Originally Posted by
bob10
Did you visit the practical fire fighting facility set up at Nowra? It was set up during my tenure as the fire fighting instructor, RAN. [ there was only one official instructor, at that time. It was taken as a given Senior Sailors of the Engineering branch would fulfill the role at sea. ] We used to task students to extinguish large pans of oil on fire with a hand held water extinguisher. Doable, with the correct technique. There was a mockup of a ships superstructure, where students with breathing apparatus had to extinguish various fires, A B & C class, and recover " bodies ". Designed to give a basic grounding on fighting ship board fires, it was pretty basic, but nonetheless gave them something to move forward with.

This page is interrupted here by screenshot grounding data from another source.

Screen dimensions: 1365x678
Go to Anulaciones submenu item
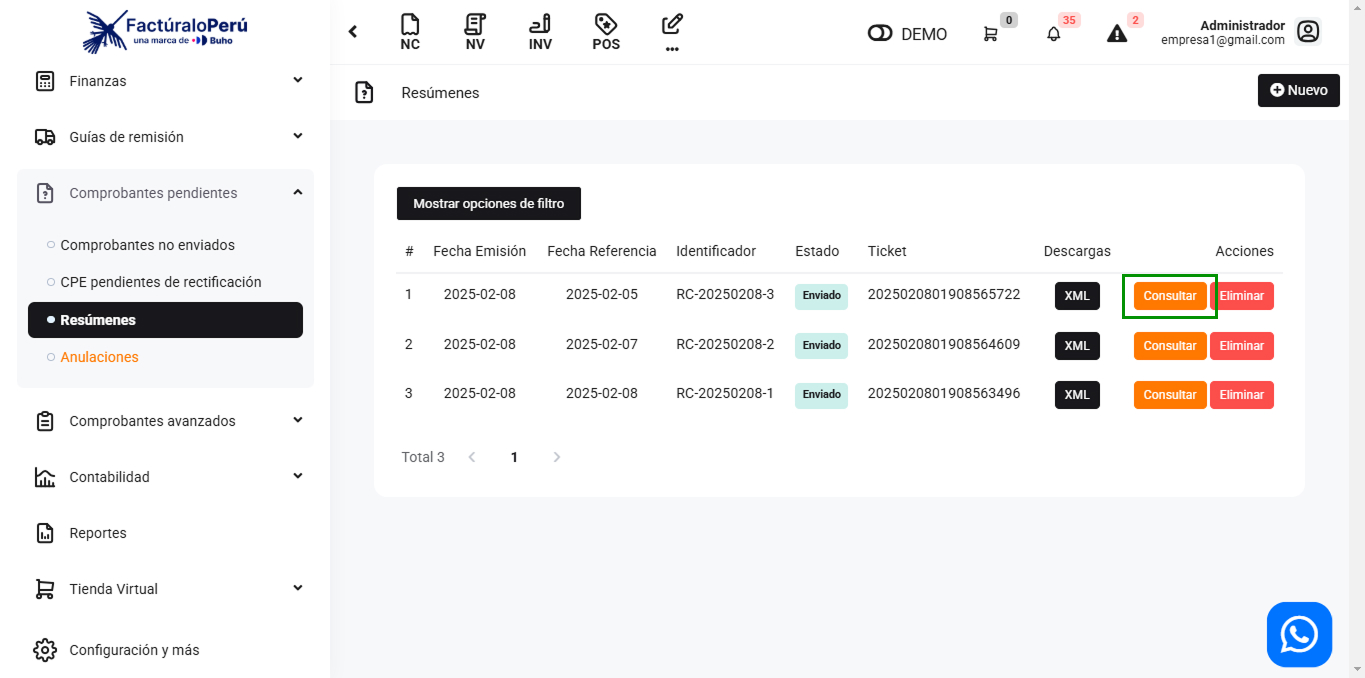click(x=99, y=357)
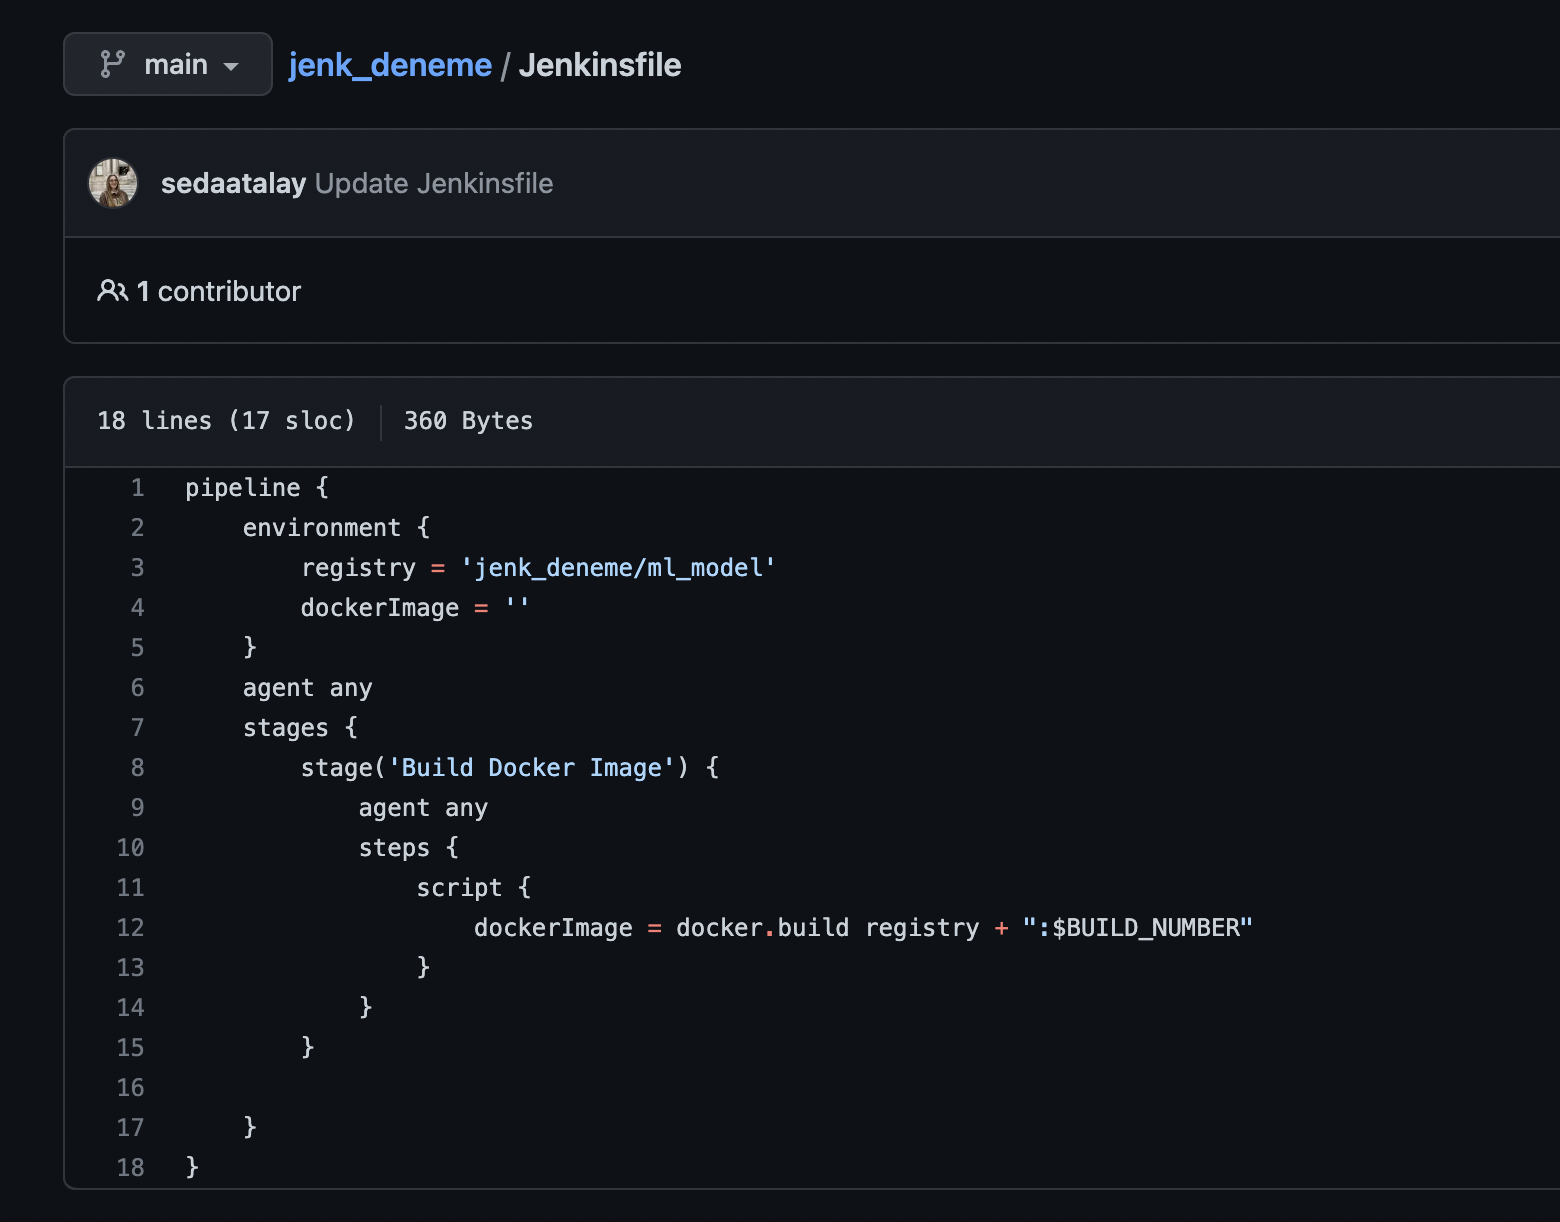The width and height of the screenshot is (1560, 1222).
Task: Click sedaatalay's avatar thumbnail
Action: point(113,183)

You can talk all you want in a classroom, but put them in a dark and smoky compartment, with flames and the rest, moving by touch, organising boundary cooling , made it more real.
From memory, there were only a very few major fires on RAN ships around that time. One was on a DDG, when stokers failed to secure the oil filter assembly correctly, and fuel oil under pressure sprayed out over steam pipes, another was on another DDG, when a dockyard worker left a BIC gas lighter up near the relief valves on a boiler. When the boiler was flashed up, the Lighter heated up, and went off like a bomb. The most tragic fire was on the fleet oiler, Westralia ? I think. During refit of the main engine, the fuel lines to the injectors were replaced by non spec lines. They burst, a couple of sailors lost their lives. They nearly lost the ship, but good work by the fire parties prevailed. Fire at sea is a sailors nightmare.